They didn't wait 4 weeks. They let me go yesterday. At the end of the day. I was packed and ready for them.
I called the monster spouse on the way home to let him know. I was upset, of course. He wanted to know what the reason was they gave for letting me go. Then he yelled, "to hell with 'em." Without missing a beat he said, "you need to get the house fixed up and get it up for sale cuz I can't make those mortgage payments anymore." Then he started in on the bank account. I cut him off and said, "I JUST lost my job, I'm upset and driving in traffic. I can't listen to this right now." He said, 'yeah, well,I'll talk to you tomorrow."
He didn't talk to me today. Not a text, a buzz, a finger...I finally tried calling him...a few times. He never answered the phone. Didn't answer my texts. I tried calling his house phone. No answer. The kids txted him...no answer. FINALLY he texts me "just got up, have a headache, going back to bed" REALLY??? I lost my job, I'm upset, and that's what I get out of him. ass.
And those headaches....he tells me that almost everyday.

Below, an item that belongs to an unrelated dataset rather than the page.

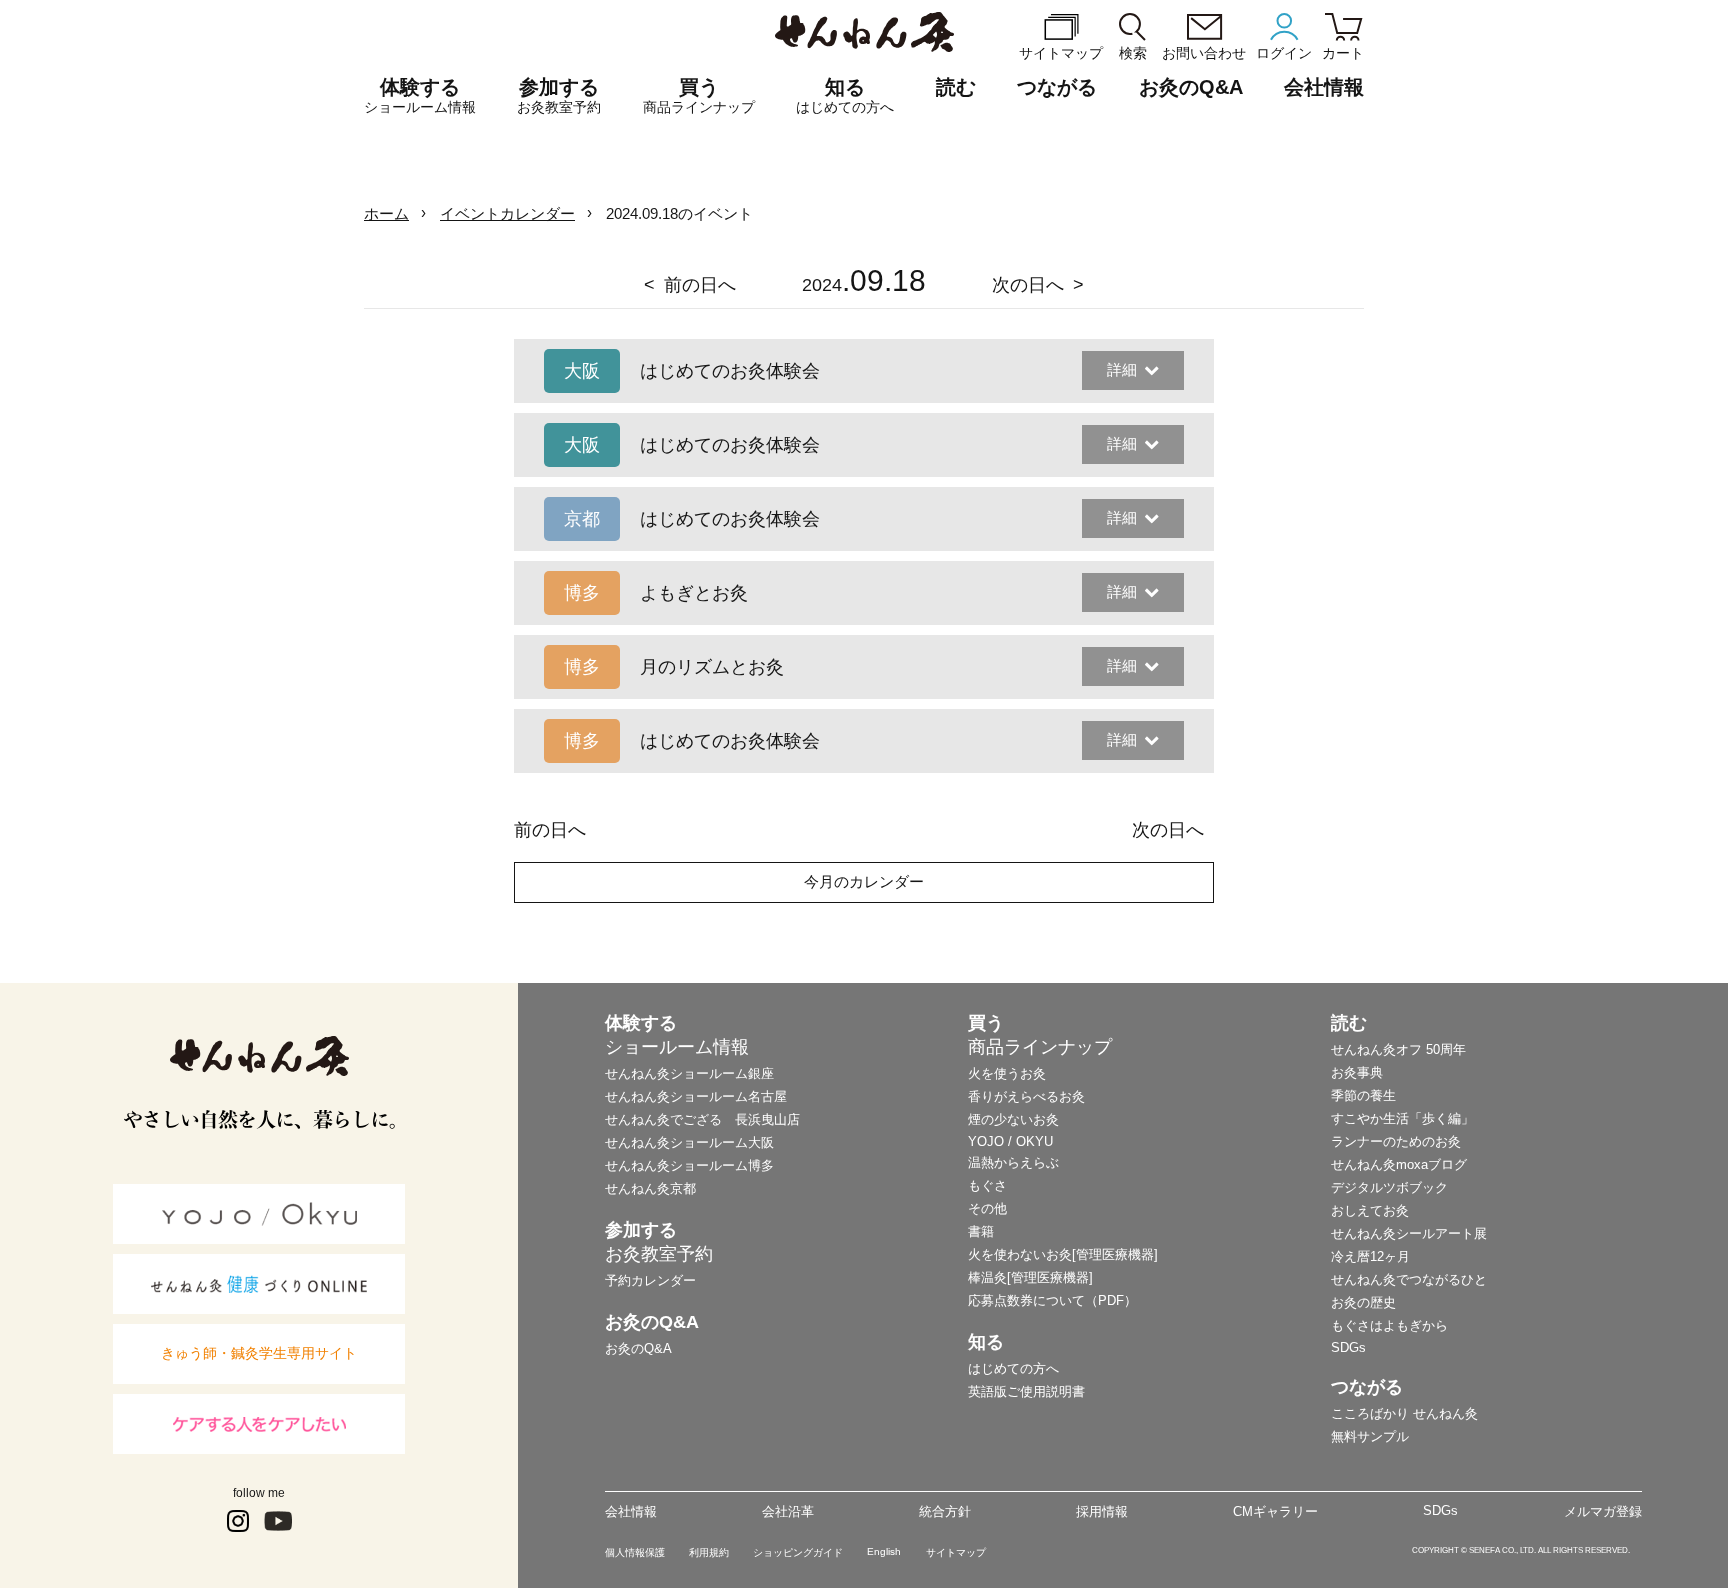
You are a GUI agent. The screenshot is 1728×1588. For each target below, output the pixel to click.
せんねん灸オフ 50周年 (1398, 1049)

His excuse for not talking to me. Or does he always have a headache. IF he does he needs medical help...which I have told him. Or, it is just an excuse. I don't hear from him on the weekends...hung over or girlfriend or both?
I have job interviews. We'll see how those go. I have a bazillion applications to finish off and get sent in for lots of teaching openings and other various jobs for which I have experience. Then I must start the job of finding a lawyer to get the divorce proceedings under way.
I deserve some support. Someone who actually gives a care about how I feel or what I am going through. I don't deserve someone right away. or maybe ever. but I do deserve to not have to put up with him anymore. I am sure he will be just as happy to be rid of me.